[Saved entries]

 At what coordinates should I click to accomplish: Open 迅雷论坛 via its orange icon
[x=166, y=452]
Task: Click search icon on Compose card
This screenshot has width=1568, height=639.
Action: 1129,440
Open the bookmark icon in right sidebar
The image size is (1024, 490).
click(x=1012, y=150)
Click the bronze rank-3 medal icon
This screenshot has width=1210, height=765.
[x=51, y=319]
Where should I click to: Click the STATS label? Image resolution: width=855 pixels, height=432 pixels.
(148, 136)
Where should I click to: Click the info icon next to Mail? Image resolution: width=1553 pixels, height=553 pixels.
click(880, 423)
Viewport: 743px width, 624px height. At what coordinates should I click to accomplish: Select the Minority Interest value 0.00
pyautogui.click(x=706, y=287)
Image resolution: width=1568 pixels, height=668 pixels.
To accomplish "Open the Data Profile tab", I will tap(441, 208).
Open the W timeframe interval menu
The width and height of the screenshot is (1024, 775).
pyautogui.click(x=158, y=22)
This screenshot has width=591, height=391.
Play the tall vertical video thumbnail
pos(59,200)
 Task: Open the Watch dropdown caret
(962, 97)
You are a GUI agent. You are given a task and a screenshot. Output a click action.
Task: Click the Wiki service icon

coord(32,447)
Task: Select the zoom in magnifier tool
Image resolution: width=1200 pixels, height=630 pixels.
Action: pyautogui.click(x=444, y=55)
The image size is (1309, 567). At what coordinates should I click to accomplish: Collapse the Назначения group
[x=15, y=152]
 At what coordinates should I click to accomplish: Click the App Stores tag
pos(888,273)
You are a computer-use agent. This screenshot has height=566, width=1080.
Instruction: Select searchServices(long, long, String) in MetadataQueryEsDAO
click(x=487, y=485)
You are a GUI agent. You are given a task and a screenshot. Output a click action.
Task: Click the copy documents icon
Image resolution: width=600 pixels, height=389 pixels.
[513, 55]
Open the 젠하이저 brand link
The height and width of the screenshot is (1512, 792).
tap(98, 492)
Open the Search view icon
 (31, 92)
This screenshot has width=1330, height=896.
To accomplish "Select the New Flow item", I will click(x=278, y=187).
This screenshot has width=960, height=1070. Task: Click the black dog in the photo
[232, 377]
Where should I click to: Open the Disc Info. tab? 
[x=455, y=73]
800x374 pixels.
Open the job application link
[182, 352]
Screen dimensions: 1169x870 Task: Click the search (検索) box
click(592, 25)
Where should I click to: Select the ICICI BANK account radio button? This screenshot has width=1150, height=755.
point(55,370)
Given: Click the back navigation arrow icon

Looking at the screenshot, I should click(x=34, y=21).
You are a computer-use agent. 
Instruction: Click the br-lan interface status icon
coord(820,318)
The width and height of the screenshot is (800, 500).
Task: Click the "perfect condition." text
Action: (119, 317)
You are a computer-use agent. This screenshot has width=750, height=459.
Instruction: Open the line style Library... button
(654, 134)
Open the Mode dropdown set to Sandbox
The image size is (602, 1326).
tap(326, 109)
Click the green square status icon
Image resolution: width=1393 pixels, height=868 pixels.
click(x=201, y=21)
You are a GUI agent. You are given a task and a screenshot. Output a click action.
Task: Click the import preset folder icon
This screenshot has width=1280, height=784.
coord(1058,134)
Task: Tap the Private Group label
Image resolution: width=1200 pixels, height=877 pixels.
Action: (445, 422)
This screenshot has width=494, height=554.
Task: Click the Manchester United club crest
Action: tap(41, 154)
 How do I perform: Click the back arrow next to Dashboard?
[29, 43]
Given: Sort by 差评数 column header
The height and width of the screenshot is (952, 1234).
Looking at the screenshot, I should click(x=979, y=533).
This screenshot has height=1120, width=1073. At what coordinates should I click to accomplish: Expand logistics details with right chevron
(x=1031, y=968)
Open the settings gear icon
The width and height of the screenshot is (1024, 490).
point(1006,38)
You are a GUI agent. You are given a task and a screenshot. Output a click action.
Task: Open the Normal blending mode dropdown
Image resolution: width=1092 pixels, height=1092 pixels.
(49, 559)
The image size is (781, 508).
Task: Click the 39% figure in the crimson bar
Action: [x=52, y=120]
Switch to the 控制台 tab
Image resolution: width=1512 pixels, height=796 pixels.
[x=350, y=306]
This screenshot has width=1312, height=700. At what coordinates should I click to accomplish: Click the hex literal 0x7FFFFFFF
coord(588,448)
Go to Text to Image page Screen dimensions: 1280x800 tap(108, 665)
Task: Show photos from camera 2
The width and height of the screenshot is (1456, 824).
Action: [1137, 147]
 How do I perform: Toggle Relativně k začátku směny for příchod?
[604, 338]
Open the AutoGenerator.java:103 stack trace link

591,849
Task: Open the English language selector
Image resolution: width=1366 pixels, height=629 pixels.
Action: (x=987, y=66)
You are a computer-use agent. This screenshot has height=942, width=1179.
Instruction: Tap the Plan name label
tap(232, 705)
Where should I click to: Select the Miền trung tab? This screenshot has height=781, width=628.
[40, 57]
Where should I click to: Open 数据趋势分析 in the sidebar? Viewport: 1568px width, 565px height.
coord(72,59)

_Problem details:_
Report back every line of the entries in which "computer" occurs.

_Solution to this problem:_
You are a computer-use agent. This screenshot has height=566, width=1080.
You are a computer-use agent. 
You are a computer-use agent. This screenshot has width=750, height=459.
You are a computer-use agent. This screenshot has height=942, width=1179.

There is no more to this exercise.